Testo fornito:

>>>

Ho così scoperto che alle spalle di un genitore in particolare difficoltà, si nasconde un’educazione di un certo tipo, una modalità di relazione educativa che in qualche modo ha profondamente ferito quella persona.
Esiste in psicologia un concetto simile a quello di copione educativo: è quello del “copione di vita”, lo “script”, dell’Analisi Transazionale elaborato da Eric Berne. Eric Leonard Bernstein era uno psicologo e psicanalista canadese che negli anni Cinquanta e Sessanta maturò, come molti altri del calibro di Abraham Maslow e Carl Rogers, un progressivo distacco dalla psicanalisi tradizionale, elaborando una nuova teoria della personalità e del comportamento sociale che sarà appunto l’Analisi Transazionale.
In Italia questa teoria fu studiata e apprezzata anche da Franco Fornari, che scrisse l’introduzione al libro dello psichiatra statunitense Thomas Harris Io sono Ok, tu sei Ok in cui si divulgavano i concetti fondamentali dell’Analisi Transazionale e la loro possibile applicazione nella vita quotidiana.
Il copione educativo è quella forma ricevuta con l’educazione che segna profondamente ciascuno di noi e in un certo senso ne definisce la struttura stessa della personalità.
È una sorta di “imprinting” (affine a un altro concetto mutuato dalla psicologia, in particolare dal pediatra e psicanalista Donald Winnicot), un elemento sostanziale e pervasivo. L’immagine che collego al copione educativo è quella della creta: come se ciascuno di noi fosse creta che durante l’infanzia viene inserita in una forma.
Potrebbe essere confuso con il carattere, ma in realtà il concetto di carattere è molto controverso: sviluppato agli inizi del Novecento da alcuni psicologi, non esiste una vera ricerca scientifica sui caratteri. Jung ad esempio parlava di “tipi psicologici” sviluppando l’idea che esistano alcune strutture di personalità, senza però che vi sia stato in seguito uno studio vero e proprio di questa teoria.
Direi allora che il codice pedagogico più che definire un “carattere” struttura una certa disposizione, un orientamento, un approccio peculiare alla vita, cioè modalità complessive di affrontare l’esistenza che si strutturano durante l’infanzia a partire dall’educazione ricevuta.

<<<

Attività da svolgere:
1/ Secondo il testo sul copione educativo, chi scrisse l'introduzione al libro "Io sono Ok, tu sei Ok"?
2/ Stabilisca se le seguenti affermazioni concordano con il testo sul copione educativo, motivando ciascuna risposta con le parole del testo: (a) esiste una vera ricerca scientifica sui caratteri; (b) l'immagine associata al copione educativo è quella della creta; (c) Thomas Harris era uno psichiatra britannico.

Sezione dati:

>>>

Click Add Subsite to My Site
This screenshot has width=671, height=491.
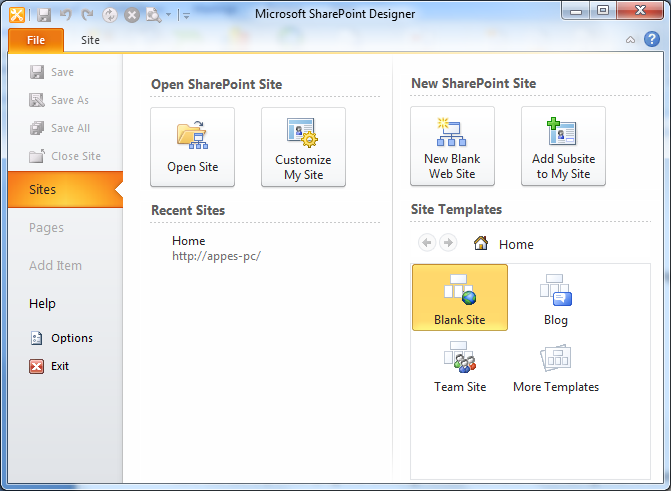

<<<

Risposte alle attività:
1/ Franco Fornari.

2/
(a) No: «non esiste una vera ricerca scientifica sui caratteri».
(b) Sì: «L’immagine che collego al copione educativo è quella della creta».
(c) No: «dello psichiatra statunitense Thomas Harris».